3. Schritt: Nachfragen

Die Erzieherin Carola weiß, dass ihre kindzentrierte und wertschätzende Haltung es ihr eigentlich verbietet, Kinder hier nun einfach in ihrem Tun zu stoppen, und auch das Erinnern an die gesetzte Grenze „Mit Essen wird nicht gespielt“ scheint ihr wenig Erfolg zu versprechen: 1. wären die Kinder in ihrem Forscherdrang gestoppt und 2. kennt sie keine wirklich gute, das heißt für Kinder nachvollziehbare, Begründung, wenn diese sie auf ihr Verbot fragen: „

Warum dürfen wir mit Essen nicht spielen?“ Daher entscheidet sich Carola, dass die Kinder einen gewissen Spielraum zugestanden bekommen. Das bedeutet in der 1. Konsequenz, dass sie nun bei den Kindern nach dem Sinn ihres Tuns fragt.

Fazit: Missbrauchen Sie nicht Ihre Macht als Erwachsene. Sprechen Sie besser mit den Kindern über deren Tun.

 

4. Schritt: Begrenzen

Da die beiden Kinder gerade in einem sehr intensiven Gespräch über das Verhalten der Lebensmittel sind, möchte Carola nicht durch ihr Nachfragen stören. Daher versucht sie, durch Beobachtung zuerst herauszufinden, worum es den Kindern geht und was sie genau fasziniert. So beobachtet sie also in den folgenden Minuten, wie Emily und Tobias damit beginnen, auch ihr anderes Essen zu drücken und zu untersuchen. Als die beiden dann eine Tomate mit ihren Fingern zerquetschen, greift Carola ins Geschehen ein. Sie spricht die Kinder darauf an, dass die Tomaten nun in diesem Zustand ja nicht mehr appetitlich und essbar ist. Die Kinder antworten ihr: „Ja, aber das spritzt doch so schön. Die Tomate hat noch viel mehr Saft als die Traube!“ Carola entgegnet: „Ich finde es okay, wenn ihr so etwas herausfindet, aber habt ihr eine Idee, wie ihr das machen könnt, ohne dass danach das Essen weggeworfen werden muss?“ Gemeinsam überlegen sie und kommen zu einem Ergebnis, das für beide Seiten gut ist. Die Kinder dürfen weiter austesten, tun dies aber so, dass auch der Wunsch der Erzieherin berücksichtigt wird.

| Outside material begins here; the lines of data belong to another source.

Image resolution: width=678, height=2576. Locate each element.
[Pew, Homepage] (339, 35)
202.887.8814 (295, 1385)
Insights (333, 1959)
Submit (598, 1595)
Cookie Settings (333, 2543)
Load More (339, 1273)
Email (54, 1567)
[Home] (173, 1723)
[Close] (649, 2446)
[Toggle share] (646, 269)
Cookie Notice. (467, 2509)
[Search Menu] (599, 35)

Fazit: Grenzziehung ist das Schließen von Kompromissen. Beide Seiten kommen einander entgegen, damit jeder damit leben kann. So spüren die Kinder, dass ihre Interessen wahr- und ernst genommen werden, gleichzeitig aber auch, dass nicht alles uneingeschränkt erlaubt und gut ist.

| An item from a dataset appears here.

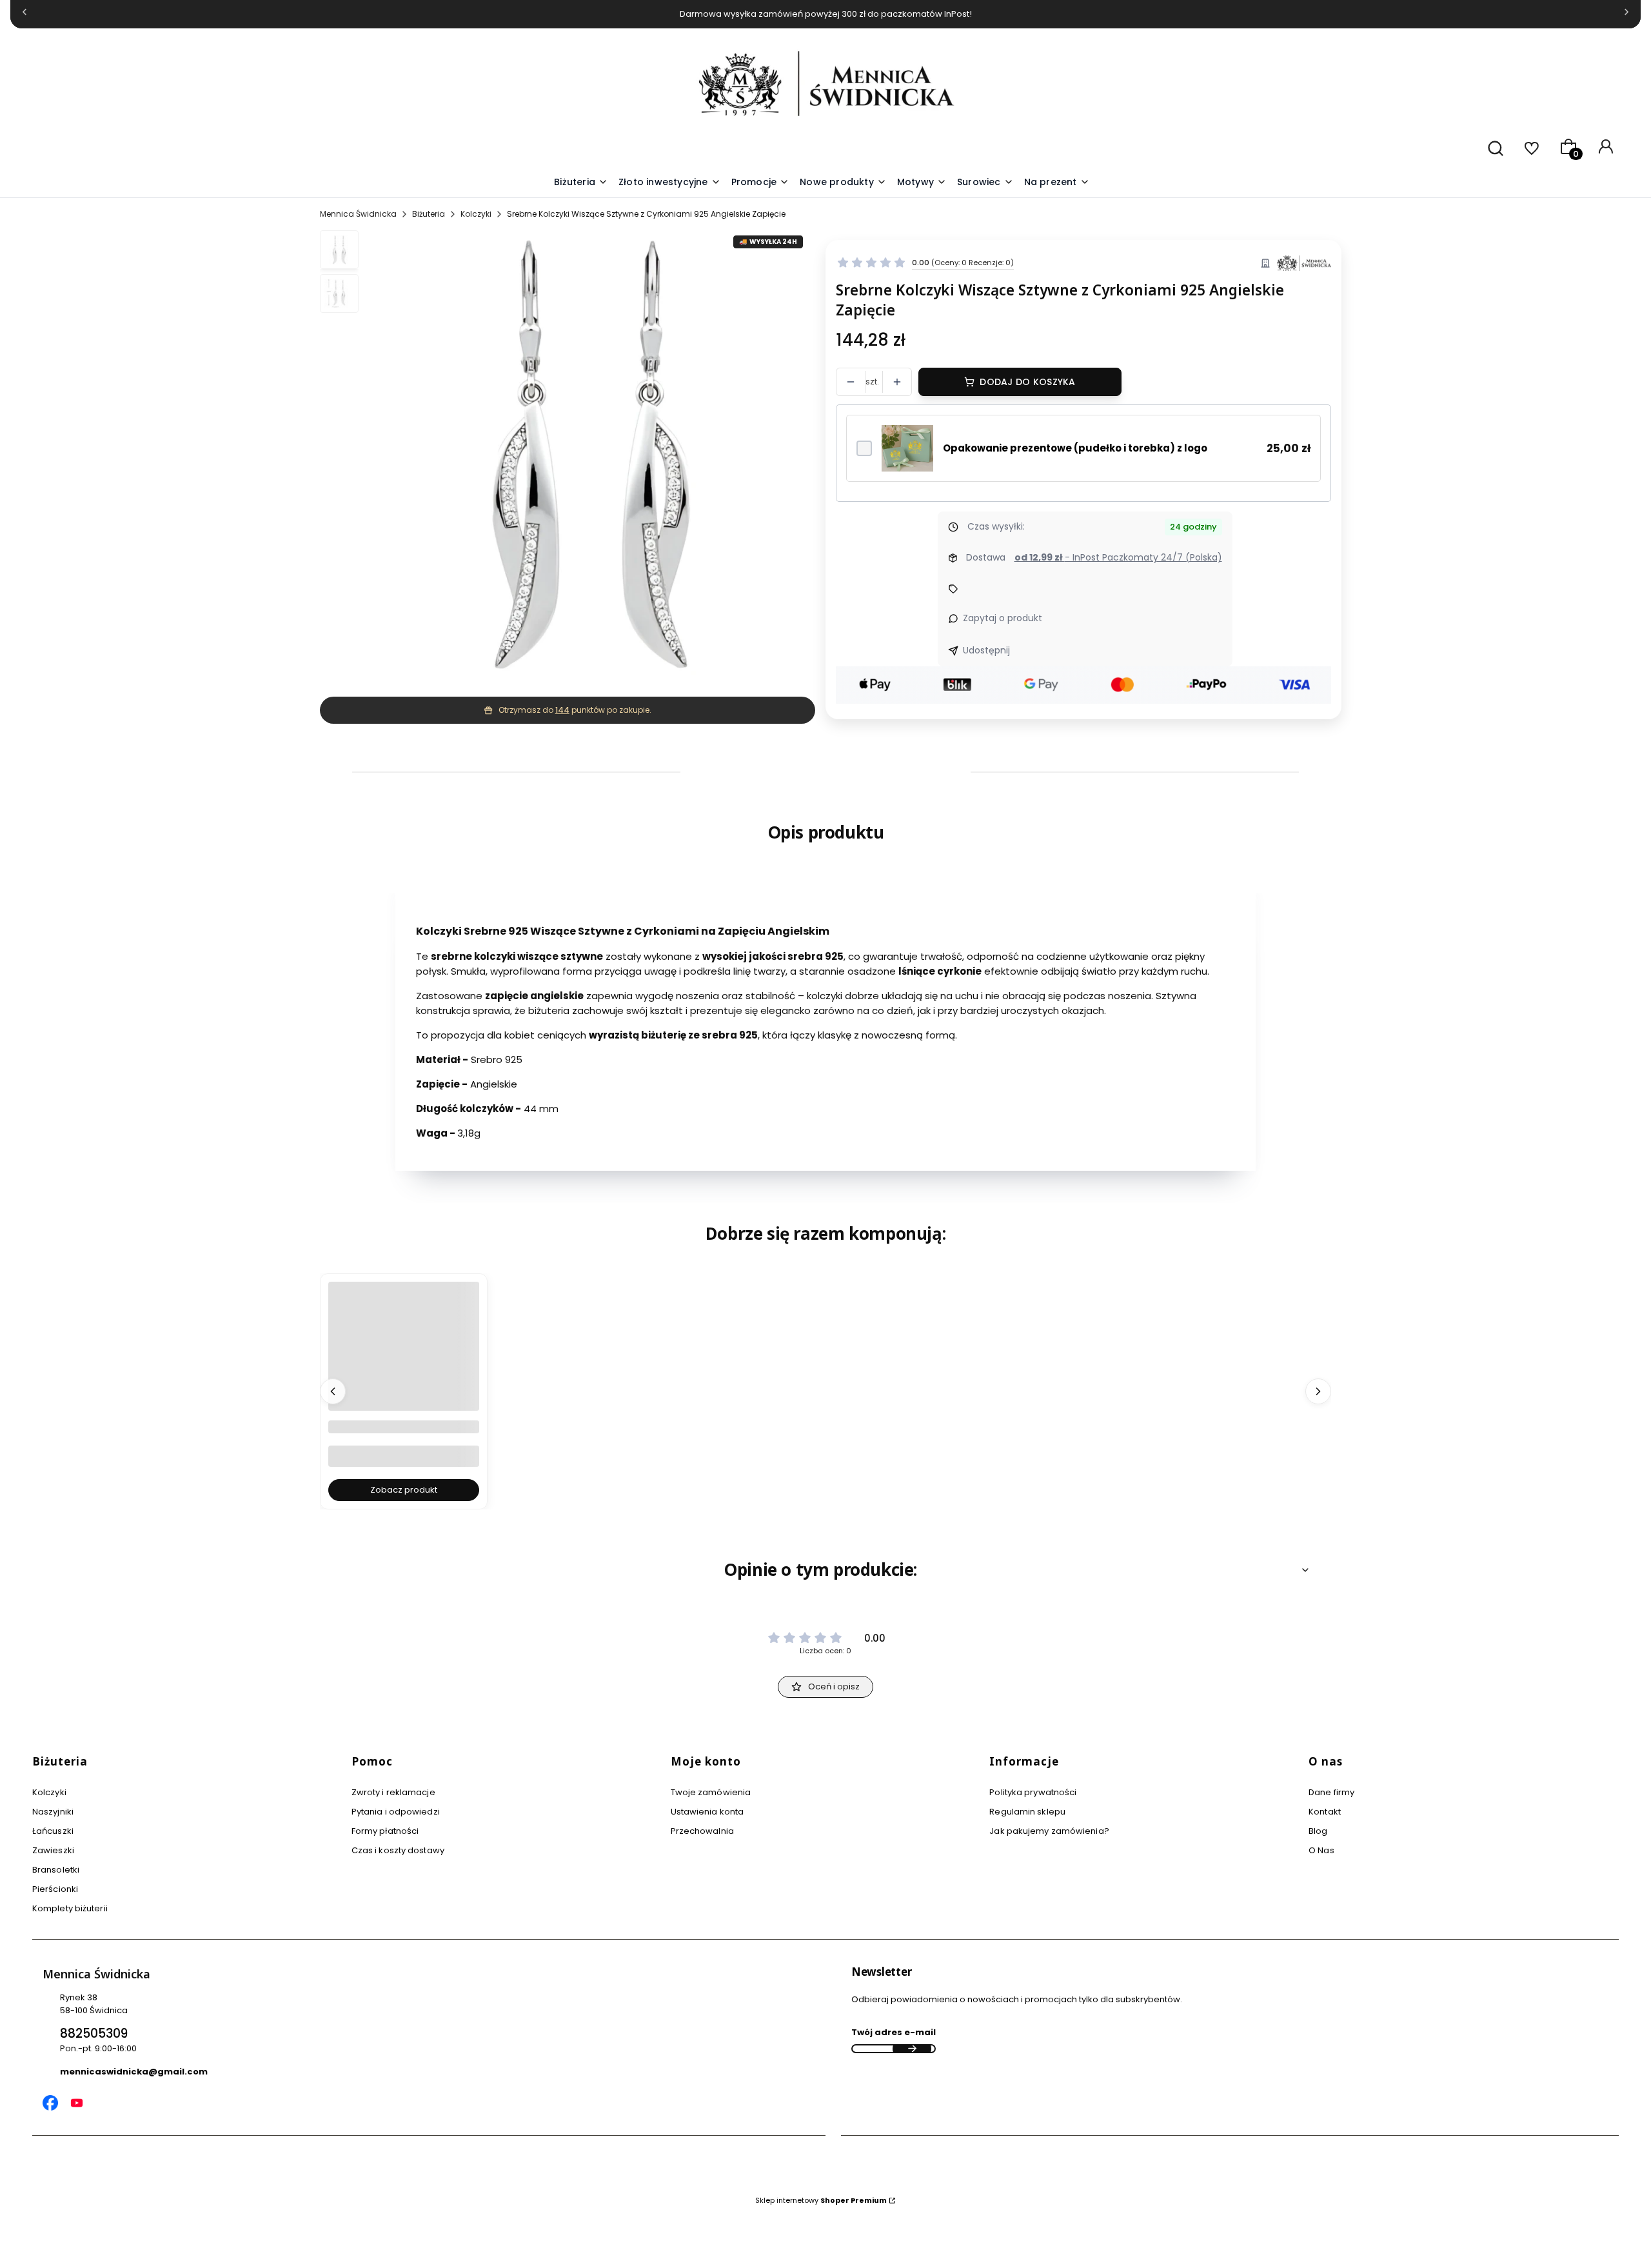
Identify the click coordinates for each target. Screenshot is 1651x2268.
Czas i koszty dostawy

Vielleicht fragen Sie sich nun: „Warum konnte dieser Kompromiss so gut gelingen?“ Das liegt daran, dass Carola wichtige Punkte eingehalten hat:

  • Kein Machtmissbrauch
  • Kein Verlangen von bedingungslosen Gehorsam
  • Zurückhaltung mit „erwachsenen“ Maßstäben
  • Interesse an der Aufrechterhaltung der Beziehung
  • Eine angemessene Grenzziehung
  • Respekt vor den Bedürfnissen der Kinder

Ein letztes Fazit: Sehen Sie Grenzüberschreitungen der Kinder als Chance der gegenseitigen Kommunikations- und Beziehungspflege. Mit den hier vorgestellten Schritten kommen Sie garantiert mit Kindern ins Gespräch.